Anatomy of an Embedded Engineer – The Key Skills

In last weeks post, we claimed that the everyday engineer is more than capable of writing software for an embedded device or system. Though we still stand by this statement, there are some key skills that, if not understood correctly, could cause a few issues.

The most important skill for any embedded engineer is an understanding of hardware. You need to understand and recognise how the code you write will interact with each different piece of hardware that makes up your device or system, so that should things go wrong, you will be able to implement a resolution. This is especially true in cases where bespoke boards are being utilised, where there could be a lot of toing and froing between software and hardware developers.

In order to communicate with the outside world, embedded devices have to utilise peripherals such as serial communication interfaces, discrete IO and analogue to digital/digital to analogue converters. Typically the manufacturers of these devices will provide a document known as a data-sheet, which summarises the specifications and essentially acts as an instruction manual on how to interact with their product. As an embedded engineer, you will need the ability to process the information stored in these data-sheets in order to understand the timing and communication requirements, two critical factors when it comes to embedded development.

As we mentioned in the previous article, the number of languages available for an embedded development relies heavily on the hardware being used.
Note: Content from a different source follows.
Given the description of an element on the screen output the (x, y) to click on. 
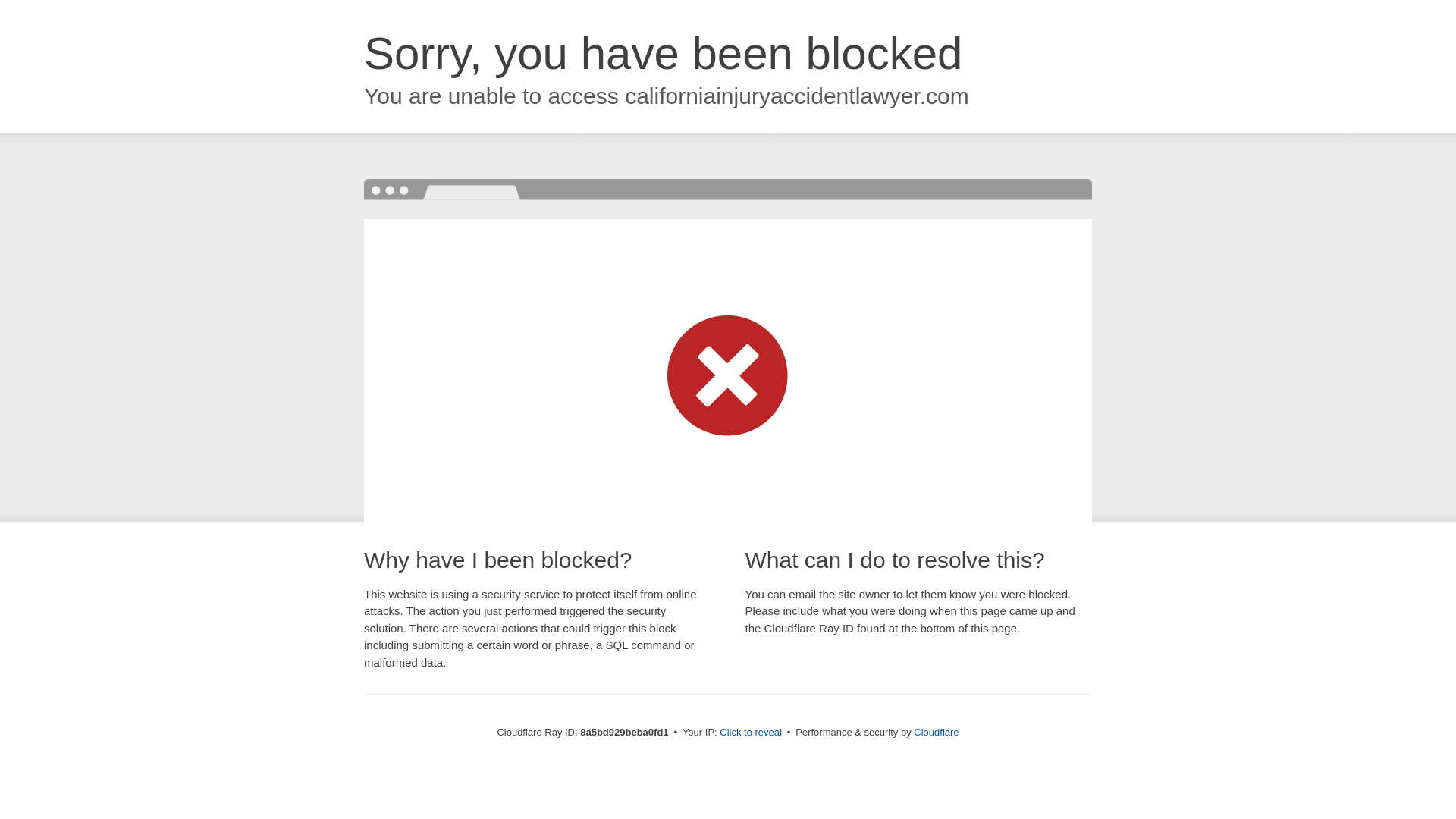
Click to reveal (750, 732)
Cloudflare (936, 731)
Different CPUs are designed with certain languages in mind, however, C and C++ are traditionally the most popular choice. Having a strong understanding of at least one of these languages will give you a good starting point.

As many embedded systems and devices have no operating system, having some grounding in the low-level aspects of Computer Science will be extremely beneficial. Specifically how memory works and how to read and manage it. A background in electronics will certainly help in this regard, however, nothing is stopping you from gaining this knowledge at a later date.
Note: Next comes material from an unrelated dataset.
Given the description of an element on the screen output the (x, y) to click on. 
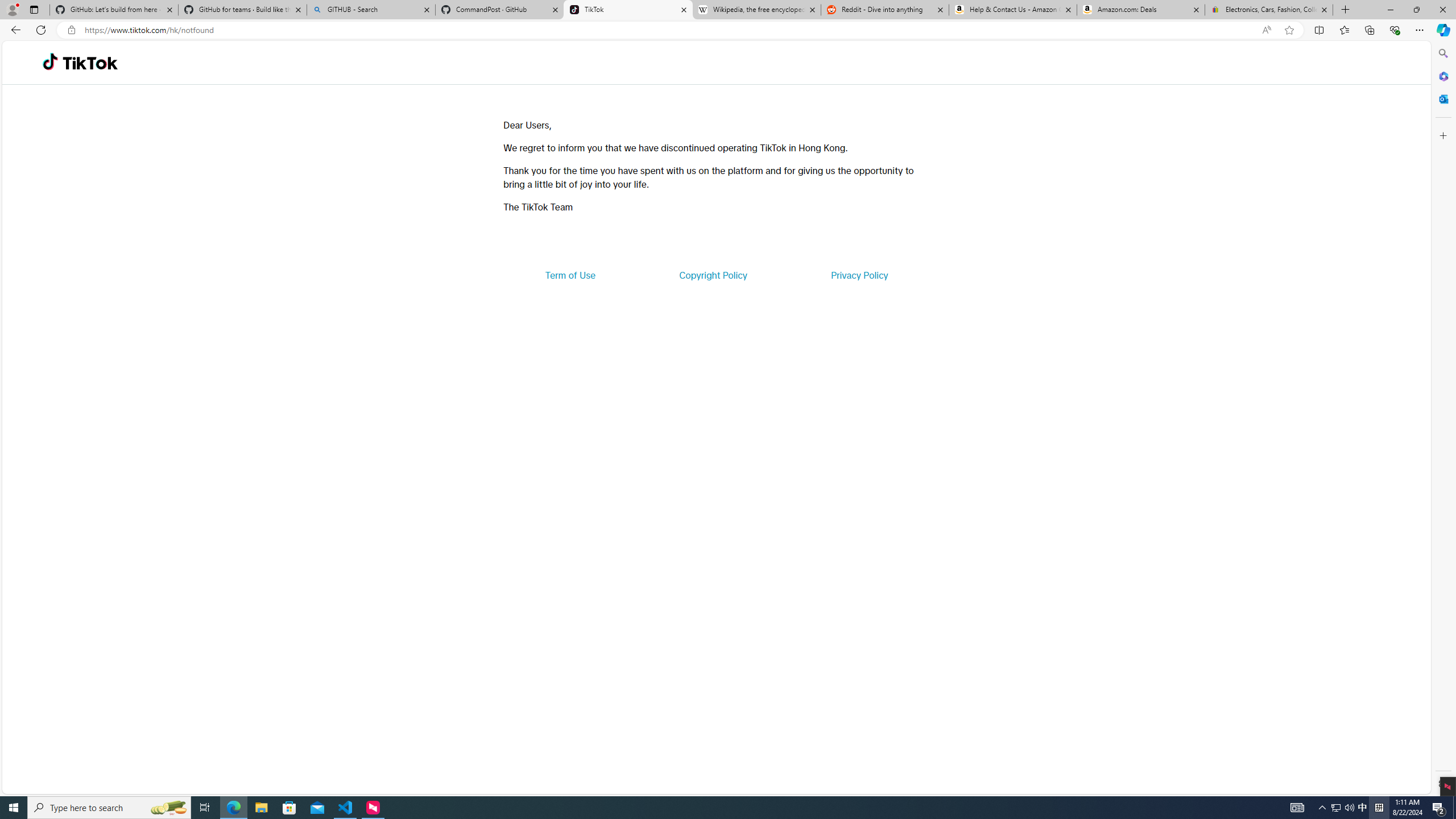
Copyright Policy (712, 274)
To prevent processing units from constantly checking for inputs from peripherals, interrupt signals can be used to alert processors to high priority processes that require an ‘interruption’ of the current working process. Each time an interrupt occurs, the interrupt service routine code will be run. As an embedded engineer you will need to understand how to write this code, as great care needs to be given that it doesn’t end up blocking the working processes. All of these low-level things are essential knowledge for a bare metal specialist but are not as crucial in cases where an operating system is being used. This is because, for the most part, it will be the operating system that handles them. Should you need to write a bespoke driver however, you will need this lower level understanding regardless of whether an OS is being used.
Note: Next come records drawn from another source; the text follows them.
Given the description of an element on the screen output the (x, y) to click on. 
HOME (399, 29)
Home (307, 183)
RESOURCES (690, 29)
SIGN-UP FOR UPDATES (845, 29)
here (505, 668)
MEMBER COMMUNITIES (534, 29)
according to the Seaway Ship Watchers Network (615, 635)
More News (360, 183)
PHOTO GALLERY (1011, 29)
When working with embedded devices and systems, as we have already mentioned higher up in this article, you will be expected to interface with peripherals and other devices. To describe and help regulate how these different things communicate with one another, there is a whole host of communication protocols that can be put in place on an embedded development. When it comes to communicating with devices on a board, it is worth getting to know SPI, I²C and memory-mapped. Whereas, an understanding of TCP/IP and CAN will stand you in good stead for communicating with the outside world.

Before we bring this article to a close, it’s probably beneficial to highlight the differences between embedded system programming and embedded application programming. Embedded System programming is probably what springs to mind for most people when they think of embedded development. It’s all the really low-level stuff that gets embedded hardware platforms up and running. Writing device drivers, bootloaders, posting or writing operating systems, debugging missing interrupts and worrying about cycles.

Embedded application programming on the other hand is much more similar to desktop applications, and as such not such a stretch in skill requirements. The development environment is much nicer, code can be written, tested and debugged on a desktop computer, you don’t have to think about assembly or GPIO pins, but you do have to work with resource constrained systems. This means you need to think about things like memory usage, execution contexts, code size and portability, but that just makes for an interesting challenge.